Определение "личная" в приложении к понятию "собственность" объективно было, конечно же, эвфемизмом, подсознательно призванным заменить абсолютно неприемлемое для нас тогда понятие "частная" (собственность). Мы не задумывались еще над тем, как понимать это наше "общественной, т. е. личной, объединенной с другими личными". Как технологически осуществить это объединение при отсутствии конкурентного рынка? Этот роковой для всех социалистов, включая марксистов, камень преткновения на пути нашей мысли еще не возник. Продолжим, однако, самоцитирование:

"Государственная собственность - это или ничья, или чья-то, украденная у общества, и она поэтому расхищается сверху донизу при малейшей возможности. Человек, ворующий у государства, чувствует себя так же, как рабочий, ворующий у капиталиста... И даже свободней, т. к. капиталист - это человек и владелец, а государство безлично... В огромную безынициативную массу включились и непосредственные руководители производства, ценность руководителя перестала быть ценностью руководителя и превратилась в ценность приказчика. Неравноправие между рабочим и предпринимателем было оправдано в производстве инициативностью предпринимателя. Неравноправие между рабочими и приказчиками ничем в производстве не будет оправдано, кроме большей заинтересованности приказчика в результате труда. Но для этой заинтересованности нет никаких производственных оснований, и она может быть создана только законодательно, т. е. диктатором".
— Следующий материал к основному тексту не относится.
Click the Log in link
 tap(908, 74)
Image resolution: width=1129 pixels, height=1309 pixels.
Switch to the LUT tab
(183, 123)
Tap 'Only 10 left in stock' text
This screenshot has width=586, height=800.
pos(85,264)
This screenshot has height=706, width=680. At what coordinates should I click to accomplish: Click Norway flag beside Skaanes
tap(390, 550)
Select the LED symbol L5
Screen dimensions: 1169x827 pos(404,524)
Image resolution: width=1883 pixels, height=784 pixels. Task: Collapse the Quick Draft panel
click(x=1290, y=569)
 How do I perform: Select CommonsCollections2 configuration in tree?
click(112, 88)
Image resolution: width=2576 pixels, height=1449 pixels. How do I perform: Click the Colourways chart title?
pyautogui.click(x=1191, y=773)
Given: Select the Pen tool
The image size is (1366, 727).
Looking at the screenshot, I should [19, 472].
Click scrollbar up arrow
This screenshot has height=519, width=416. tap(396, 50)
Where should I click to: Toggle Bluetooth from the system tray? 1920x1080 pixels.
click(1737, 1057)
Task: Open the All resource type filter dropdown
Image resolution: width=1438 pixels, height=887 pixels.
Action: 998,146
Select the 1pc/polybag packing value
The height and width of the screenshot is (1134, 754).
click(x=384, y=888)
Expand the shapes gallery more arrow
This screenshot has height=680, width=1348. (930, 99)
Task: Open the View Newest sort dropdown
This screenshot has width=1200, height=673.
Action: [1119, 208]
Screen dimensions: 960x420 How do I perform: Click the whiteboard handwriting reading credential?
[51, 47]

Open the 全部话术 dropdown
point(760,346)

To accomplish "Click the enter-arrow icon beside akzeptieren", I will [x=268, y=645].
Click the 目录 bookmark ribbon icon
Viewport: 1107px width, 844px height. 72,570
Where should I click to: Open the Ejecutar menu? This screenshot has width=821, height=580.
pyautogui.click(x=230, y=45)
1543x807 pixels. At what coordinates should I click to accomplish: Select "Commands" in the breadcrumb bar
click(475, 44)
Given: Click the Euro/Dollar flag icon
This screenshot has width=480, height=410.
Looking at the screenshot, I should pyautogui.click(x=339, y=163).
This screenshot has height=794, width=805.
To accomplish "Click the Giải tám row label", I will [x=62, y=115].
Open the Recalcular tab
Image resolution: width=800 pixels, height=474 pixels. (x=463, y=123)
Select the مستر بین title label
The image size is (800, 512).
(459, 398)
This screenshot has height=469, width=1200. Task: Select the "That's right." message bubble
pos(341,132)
Итак, живые догадки причудливо сосуществовали с мертвыми, но агрессивными штампами идеологической казенки. И эту впившуюся в плоть нашей мысли колючую проволоку мы упорнейше, искренне, неподдельно силились ("исторически", "диалектически", "объективно" и т. д.) оправдать. Вчитайтесь, преодолев путанность рассуждений, в непосредственное продолжение предыдущей цитаты:

"Может быть создана, но в советском социалистическом производстве просто исключена - оплата труда по должности вместо оплаты по результату труда. Государство-капиталист заинтересовано в том, чтобы быть сильным государством, и лишь постольку поскольку мощь его слита с экономической мощью страны, оно подчиняет всю свою деятельность усилению именно производственной мощи. Но когда в нем животным (а не социальным) инстинктом самозащиты заслоняется эта простейшая социально-экономическая аксиома - единство мощи экономической и политической, - тогда возникают внепроизводственные зависимости, и тогда государству грозит катастрофа. Государство-капиталист (а в феодализме абсолютный монарх) обрекает себя на гибель, если истощает систему, т. к. как бы ни выглядела эта зависимость, но государственность и абсолютизм существуют постольку и столько, поскольку и сколько в них будет нуждаться производитель".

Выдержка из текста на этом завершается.